(Collection entries)
****************************************

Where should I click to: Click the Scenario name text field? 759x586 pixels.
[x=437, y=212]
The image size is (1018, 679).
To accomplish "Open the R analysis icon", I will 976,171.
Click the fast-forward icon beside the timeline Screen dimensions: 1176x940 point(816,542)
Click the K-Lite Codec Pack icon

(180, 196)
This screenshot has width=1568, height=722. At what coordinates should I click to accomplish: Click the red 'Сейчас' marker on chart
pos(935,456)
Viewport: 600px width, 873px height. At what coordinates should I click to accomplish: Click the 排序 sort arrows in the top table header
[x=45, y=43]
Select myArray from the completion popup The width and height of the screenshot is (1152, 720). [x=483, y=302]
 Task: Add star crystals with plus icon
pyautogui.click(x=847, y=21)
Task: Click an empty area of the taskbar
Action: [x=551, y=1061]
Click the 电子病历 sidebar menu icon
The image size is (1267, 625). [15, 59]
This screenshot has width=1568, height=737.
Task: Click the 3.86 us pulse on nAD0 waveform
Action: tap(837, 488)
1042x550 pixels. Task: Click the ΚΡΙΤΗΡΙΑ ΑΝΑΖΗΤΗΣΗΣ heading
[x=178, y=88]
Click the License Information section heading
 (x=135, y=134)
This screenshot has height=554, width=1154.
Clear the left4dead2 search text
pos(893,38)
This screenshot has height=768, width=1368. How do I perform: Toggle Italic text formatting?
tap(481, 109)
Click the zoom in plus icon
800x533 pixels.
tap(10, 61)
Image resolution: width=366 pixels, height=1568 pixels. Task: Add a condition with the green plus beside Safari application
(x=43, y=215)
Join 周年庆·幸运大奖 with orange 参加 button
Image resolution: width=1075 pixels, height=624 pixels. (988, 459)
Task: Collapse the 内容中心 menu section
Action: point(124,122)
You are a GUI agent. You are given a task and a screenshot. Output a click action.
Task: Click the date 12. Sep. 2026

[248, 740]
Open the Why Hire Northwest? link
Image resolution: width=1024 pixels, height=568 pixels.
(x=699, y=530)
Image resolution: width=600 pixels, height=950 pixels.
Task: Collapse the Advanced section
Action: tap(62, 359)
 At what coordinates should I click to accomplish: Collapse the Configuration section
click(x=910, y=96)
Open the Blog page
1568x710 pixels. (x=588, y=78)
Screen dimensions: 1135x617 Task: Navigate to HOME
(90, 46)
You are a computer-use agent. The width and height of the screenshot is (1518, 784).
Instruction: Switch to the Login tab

****************************************

With no line omitted, copy all the data exactly.

--- Solution to the problem ---
Where should I click to: Click the Scenario name text field? 759x586 pixels.
[x=437, y=212]
The image size is (1018, 679).
To accomplish "Open the R analysis icon", I will 976,171.
Click the fast-forward icon beside the timeline Screen dimensions: 1176x940 point(816,542)
Click the K-Lite Codec Pack icon

(180, 196)
This screenshot has width=1568, height=722. At what coordinates should I click to accomplish: Click the red 'Сейчас' marker on chart
pos(935,456)
Viewport: 600px width, 873px height. At what coordinates should I click to accomplish: Click the 排序 sort arrows in the top table header
[x=45, y=43]
Select myArray from the completion popup The width and height of the screenshot is (1152, 720). [x=483, y=302]
 Task: Add star crystals with plus icon
pyautogui.click(x=847, y=21)
Task: Click an empty area of the taskbar
Action: [x=551, y=1061]
Click the 电子病历 sidebar menu icon
The image size is (1267, 625). [15, 59]
This screenshot has width=1568, height=737.
Task: Click the 3.86 us pulse on nAD0 waveform
Action: tap(837, 488)
1042x550 pixels. Task: Click the ΚΡΙΤΗΡΙΑ ΑΝΑΖΗΤΗΣΗΣ heading
[x=178, y=88]
Click the License Information section heading
 (x=135, y=134)
This screenshot has height=554, width=1154.
Clear the left4dead2 search text
pos(893,38)
This screenshot has height=768, width=1368. How do I perform: Toggle Italic text formatting?
tap(481, 109)
Click the zoom in plus icon
800x533 pixels.
tap(10, 61)
Image resolution: width=366 pixels, height=1568 pixels. Task: Add a condition with the green plus beside Safari application
(x=43, y=215)
Join 周年庆·幸运大奖 with orange 参加 button
Image resolution: width=1075 pixels, height=624 pixels. (988, 459)
Task: Collapse the 内容中心 menu section
Action: point(124,122)
You are a GUI agent. You are given a task and a screenshot. Output a click action.
Task: Click the date 12. Sep. 2026

[248, 740]
Open the Why Hire Northwest? link
Image resolution: width=1024 pixels, height=568 pixels.
(x=699, y=530)
Image resolution: width=600 pixels, height=950 pixels.
Task: Collapse the Advanced section
Action: tap(62, 359)
 At what coordinates should I click to accomplish: Collapse the Configuration section
click(x=910, y=96)
Open the Blog page
1568x710 pixels. (x=588, y=78)
Screen dimensions: 1135x617 Task: Navigate to HOME
(90, 46)
You are a computer-use agent. The width and height of the screenshot is (1518, 784).
Instruction: Switch to the Login tab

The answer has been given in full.